→ Request
Convert the rows below into a Markdown table with the columns Line and Text, numbering each line and skipping blank ones. Leave the pictures out.

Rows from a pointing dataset
——
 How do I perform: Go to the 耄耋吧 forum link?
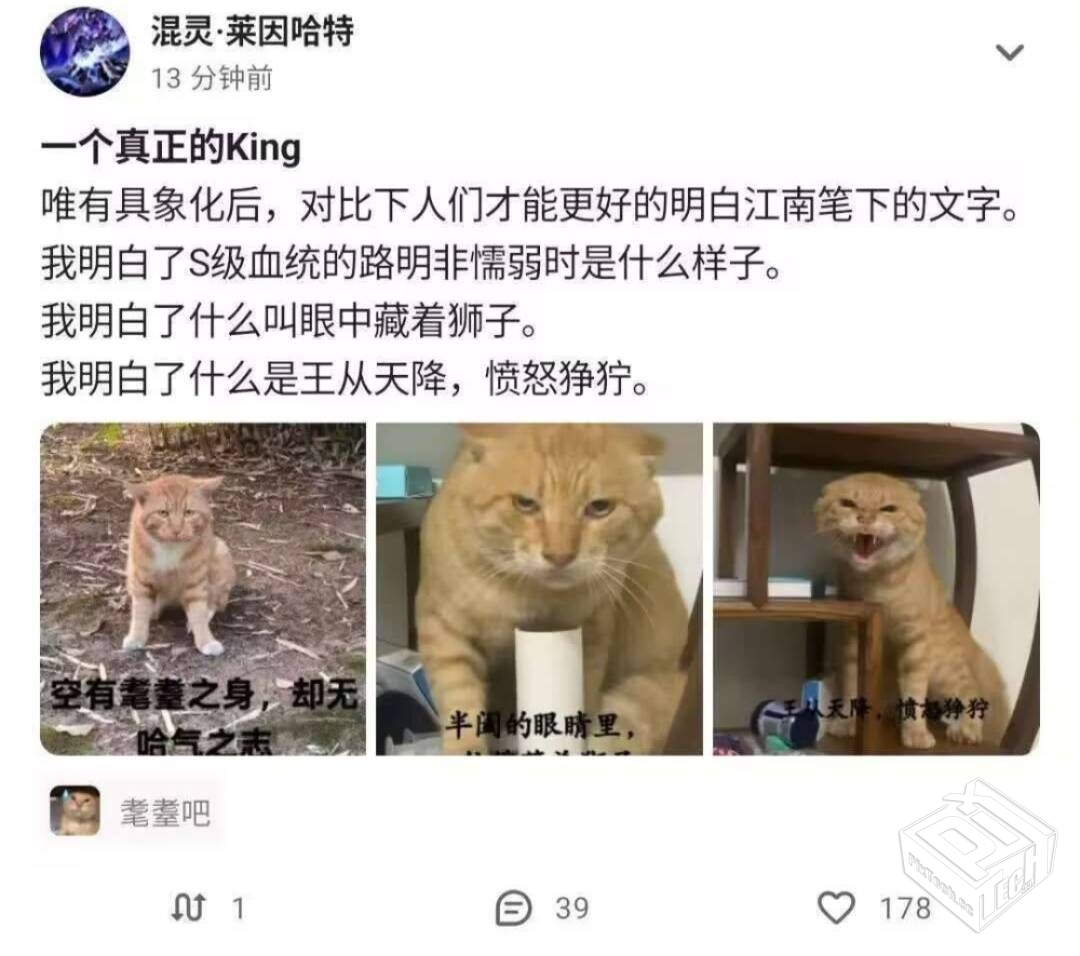click(165, 812)
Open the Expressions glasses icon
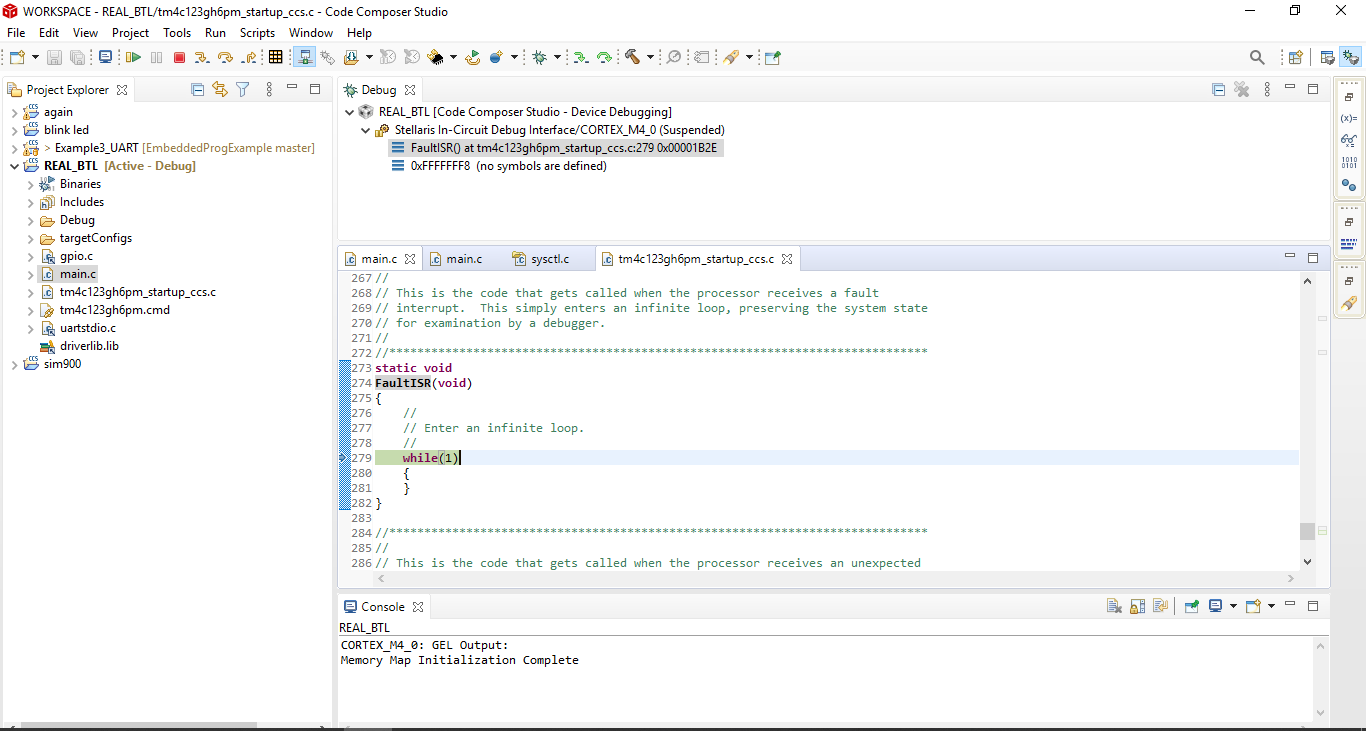 click(x=1349, y=140)
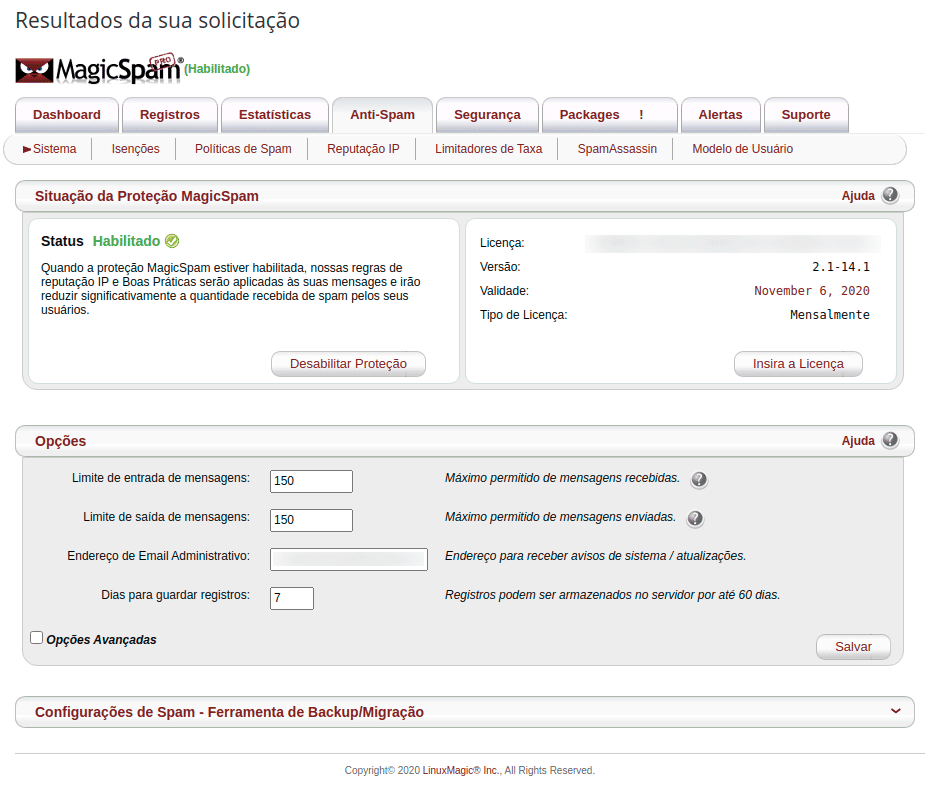Click the Salvar button

click(x=853, y=647)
——
→ Correct output
| Line | Text |
|---|---|
| 1 |  How do I perform: Go to the 耄耋吧 forum link? |
| 2 | click(165, 812) |
| 3 | Open the Expressions glasses icon |
| 4 |  click(x=1349, y=140) |
| 5 | Click the Salvar button |
| 6 | click(x=853, y=647) |